(Source data)
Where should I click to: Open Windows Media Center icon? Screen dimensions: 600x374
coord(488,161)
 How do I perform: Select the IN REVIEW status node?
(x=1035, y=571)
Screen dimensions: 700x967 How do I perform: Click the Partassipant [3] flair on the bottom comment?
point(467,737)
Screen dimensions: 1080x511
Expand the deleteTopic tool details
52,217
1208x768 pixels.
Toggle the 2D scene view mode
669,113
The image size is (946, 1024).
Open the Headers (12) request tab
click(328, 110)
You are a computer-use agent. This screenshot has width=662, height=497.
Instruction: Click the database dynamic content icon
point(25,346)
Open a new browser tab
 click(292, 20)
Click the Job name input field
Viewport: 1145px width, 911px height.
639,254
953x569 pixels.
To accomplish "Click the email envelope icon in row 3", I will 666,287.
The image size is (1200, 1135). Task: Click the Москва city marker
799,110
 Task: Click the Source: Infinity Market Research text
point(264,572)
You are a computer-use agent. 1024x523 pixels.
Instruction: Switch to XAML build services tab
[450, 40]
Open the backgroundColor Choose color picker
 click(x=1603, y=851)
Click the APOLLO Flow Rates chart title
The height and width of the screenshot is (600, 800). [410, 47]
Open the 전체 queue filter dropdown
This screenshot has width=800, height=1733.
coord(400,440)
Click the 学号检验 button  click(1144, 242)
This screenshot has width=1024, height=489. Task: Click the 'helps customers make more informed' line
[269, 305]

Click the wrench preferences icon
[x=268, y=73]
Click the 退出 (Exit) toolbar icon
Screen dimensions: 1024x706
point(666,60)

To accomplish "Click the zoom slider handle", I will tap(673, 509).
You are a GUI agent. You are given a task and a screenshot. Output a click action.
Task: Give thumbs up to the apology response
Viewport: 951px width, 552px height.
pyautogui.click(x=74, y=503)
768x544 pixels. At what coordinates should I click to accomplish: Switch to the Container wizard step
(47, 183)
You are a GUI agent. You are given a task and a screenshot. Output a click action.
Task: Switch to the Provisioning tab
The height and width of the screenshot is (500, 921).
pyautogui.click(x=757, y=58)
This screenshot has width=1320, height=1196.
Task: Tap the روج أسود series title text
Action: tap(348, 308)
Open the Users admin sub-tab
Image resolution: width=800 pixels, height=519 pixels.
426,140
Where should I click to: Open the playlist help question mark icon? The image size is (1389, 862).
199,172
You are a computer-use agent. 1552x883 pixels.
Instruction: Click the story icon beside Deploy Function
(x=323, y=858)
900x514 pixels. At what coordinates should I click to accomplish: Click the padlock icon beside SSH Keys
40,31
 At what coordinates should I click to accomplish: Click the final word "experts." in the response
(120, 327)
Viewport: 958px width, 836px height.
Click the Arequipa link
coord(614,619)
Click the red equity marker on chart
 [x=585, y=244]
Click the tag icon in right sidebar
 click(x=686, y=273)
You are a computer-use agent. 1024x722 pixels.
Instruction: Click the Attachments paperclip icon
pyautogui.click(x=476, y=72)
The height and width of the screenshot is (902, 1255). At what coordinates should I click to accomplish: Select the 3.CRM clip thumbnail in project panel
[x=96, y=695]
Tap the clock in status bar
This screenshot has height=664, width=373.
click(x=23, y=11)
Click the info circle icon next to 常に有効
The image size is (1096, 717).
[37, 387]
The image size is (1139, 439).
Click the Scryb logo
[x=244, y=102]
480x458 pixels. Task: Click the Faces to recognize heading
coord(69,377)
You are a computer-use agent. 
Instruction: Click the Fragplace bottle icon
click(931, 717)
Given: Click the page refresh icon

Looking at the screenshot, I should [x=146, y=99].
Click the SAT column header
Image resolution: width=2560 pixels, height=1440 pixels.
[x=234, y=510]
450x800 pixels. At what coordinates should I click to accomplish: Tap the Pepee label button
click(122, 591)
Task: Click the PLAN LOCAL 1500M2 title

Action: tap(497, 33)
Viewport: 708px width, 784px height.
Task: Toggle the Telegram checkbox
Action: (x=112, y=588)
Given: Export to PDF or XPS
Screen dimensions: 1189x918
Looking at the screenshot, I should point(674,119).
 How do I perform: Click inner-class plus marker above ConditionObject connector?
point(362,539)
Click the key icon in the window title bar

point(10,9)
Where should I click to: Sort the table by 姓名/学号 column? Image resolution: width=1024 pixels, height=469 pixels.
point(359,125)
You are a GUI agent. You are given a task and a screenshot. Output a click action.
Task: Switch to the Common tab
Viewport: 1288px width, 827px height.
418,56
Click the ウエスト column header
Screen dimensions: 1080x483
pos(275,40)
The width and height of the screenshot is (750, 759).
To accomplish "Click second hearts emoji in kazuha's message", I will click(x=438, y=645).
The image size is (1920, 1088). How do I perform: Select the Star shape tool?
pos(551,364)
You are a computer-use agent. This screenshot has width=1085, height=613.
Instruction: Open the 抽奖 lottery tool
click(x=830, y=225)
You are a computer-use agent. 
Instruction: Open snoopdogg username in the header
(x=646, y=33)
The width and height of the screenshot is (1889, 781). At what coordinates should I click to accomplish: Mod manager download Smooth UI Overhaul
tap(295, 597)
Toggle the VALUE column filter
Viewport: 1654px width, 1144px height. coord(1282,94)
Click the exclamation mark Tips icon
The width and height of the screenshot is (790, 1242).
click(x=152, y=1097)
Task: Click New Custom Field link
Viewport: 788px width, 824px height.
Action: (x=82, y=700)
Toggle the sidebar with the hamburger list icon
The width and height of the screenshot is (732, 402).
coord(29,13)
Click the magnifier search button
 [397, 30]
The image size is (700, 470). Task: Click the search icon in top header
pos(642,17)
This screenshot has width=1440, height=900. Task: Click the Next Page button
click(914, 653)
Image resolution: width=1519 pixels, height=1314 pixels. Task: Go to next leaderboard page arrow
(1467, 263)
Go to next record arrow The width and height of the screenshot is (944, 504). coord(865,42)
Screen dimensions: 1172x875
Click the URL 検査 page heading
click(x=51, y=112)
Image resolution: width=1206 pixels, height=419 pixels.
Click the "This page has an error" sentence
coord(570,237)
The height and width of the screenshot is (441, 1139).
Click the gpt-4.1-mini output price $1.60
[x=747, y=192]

What to produce
For the records above, how many lines contain the word "will"? Reply with the number only.

Written answer
3